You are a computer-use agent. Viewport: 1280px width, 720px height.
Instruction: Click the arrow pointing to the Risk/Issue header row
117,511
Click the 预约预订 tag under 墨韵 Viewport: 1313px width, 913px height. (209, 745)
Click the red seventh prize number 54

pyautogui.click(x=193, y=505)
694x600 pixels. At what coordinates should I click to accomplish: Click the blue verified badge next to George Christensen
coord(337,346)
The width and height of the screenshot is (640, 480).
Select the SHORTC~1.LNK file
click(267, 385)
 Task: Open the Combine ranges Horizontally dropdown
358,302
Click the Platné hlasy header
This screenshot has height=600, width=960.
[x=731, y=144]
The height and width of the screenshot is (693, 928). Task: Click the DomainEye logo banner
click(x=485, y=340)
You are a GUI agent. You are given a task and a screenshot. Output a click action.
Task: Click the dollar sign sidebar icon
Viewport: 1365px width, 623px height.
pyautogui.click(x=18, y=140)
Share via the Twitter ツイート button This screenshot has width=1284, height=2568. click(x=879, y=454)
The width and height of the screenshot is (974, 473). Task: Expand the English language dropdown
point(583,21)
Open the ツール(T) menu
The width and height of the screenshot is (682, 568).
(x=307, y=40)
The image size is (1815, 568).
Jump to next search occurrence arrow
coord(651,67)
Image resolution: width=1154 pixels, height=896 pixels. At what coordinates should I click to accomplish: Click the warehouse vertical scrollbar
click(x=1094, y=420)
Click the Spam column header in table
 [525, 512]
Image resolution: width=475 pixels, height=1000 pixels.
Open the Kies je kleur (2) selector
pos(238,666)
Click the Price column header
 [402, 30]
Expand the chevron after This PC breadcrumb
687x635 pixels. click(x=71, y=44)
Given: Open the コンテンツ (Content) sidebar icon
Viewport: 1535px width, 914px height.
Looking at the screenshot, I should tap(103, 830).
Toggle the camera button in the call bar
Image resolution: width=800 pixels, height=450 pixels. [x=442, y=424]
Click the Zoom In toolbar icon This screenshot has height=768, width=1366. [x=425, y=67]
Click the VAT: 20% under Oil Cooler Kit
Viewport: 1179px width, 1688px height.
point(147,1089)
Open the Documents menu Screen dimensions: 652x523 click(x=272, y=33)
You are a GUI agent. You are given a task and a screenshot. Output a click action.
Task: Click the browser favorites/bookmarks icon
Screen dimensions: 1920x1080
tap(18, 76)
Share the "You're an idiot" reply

▬▬▬▬▬▬▬▬▬▬

» **TASK OBJECTIVE**: Give back exactly the lines beginning at the one with "Click the Platné hlasy header" and ending at the final line of the material; both boundary lines belong in it.

» **COMPLETED EXERCISE**:
Click the Platné hlasy header
This screenshot has height=600, width=960.
[x=731, y=144]
The height and width of the screenshot is (693, 928). Task: Click the DomainEye logo banner
click(x=485, y=340)
You are a GUI agent. You are given a task and a screenshot. Output a click action.
Task: Click the dollar sign sidebar icon
Viewport: 1365px width, 623px height.
pyautogui.click(x=18, y=140)
Share via the Twitter ツイート button This screenshot has width=1284, height=2568. click(x=879, y=454)
The width and height of the screenshot is (974, 473). Task: Expand the English language dropdown
point(583,21)
Open the ツール(T) menu
The width and height of the screenshot is (682, 568).
(x=307, y=40)
The image size is (1815, 568).
Jump to next search occurrence arrow
coord(651,67)
Image resolution: width=1154 pixels, height=896 pixels. At what coordinates should I click to accomplish: Click the warehouse vertical scrollbar
click(x=1094, y=420)
Click the Spam column header in table
 [525, 512]
Image resolution: width=475 pixels, height=1000 pixels.
Open the Kies je kleur (2) selector
pos(238,666)
Click the Price column header
 [402, 30]
Expand the chevron after This PC breadcrumb
687x635 pixels. click(x=71, y=44)
Given: Open the コンテンツ (Content) sidebar icon
Viewport: 1535px width, 914px height.
Looking at the screenshot, I should tap(103, 830).
Toggle the camera button in the call bar
Image resolution: width=800 pixels, height=450 pixels. [x=442, y=424]
Click the Zoom In toolbar icon This screenshot has height=768, width=1366. [x=425, y=67]
Click the VAT: 20% under Oil Cooler Kit
Viewport: 1179px width, 1688px height.
point(147,1089)
Open the Documents menu Screen dimensions: 652x523 click(x=272, y=33)
You are a GUI agent. You are given a task and a screenshot. Output a click action.
Task: Click the browser favorites/bookmarks icon
Screen dimensions: 1920x1080
tap(18, 76)
Share the "You're an idiot" reply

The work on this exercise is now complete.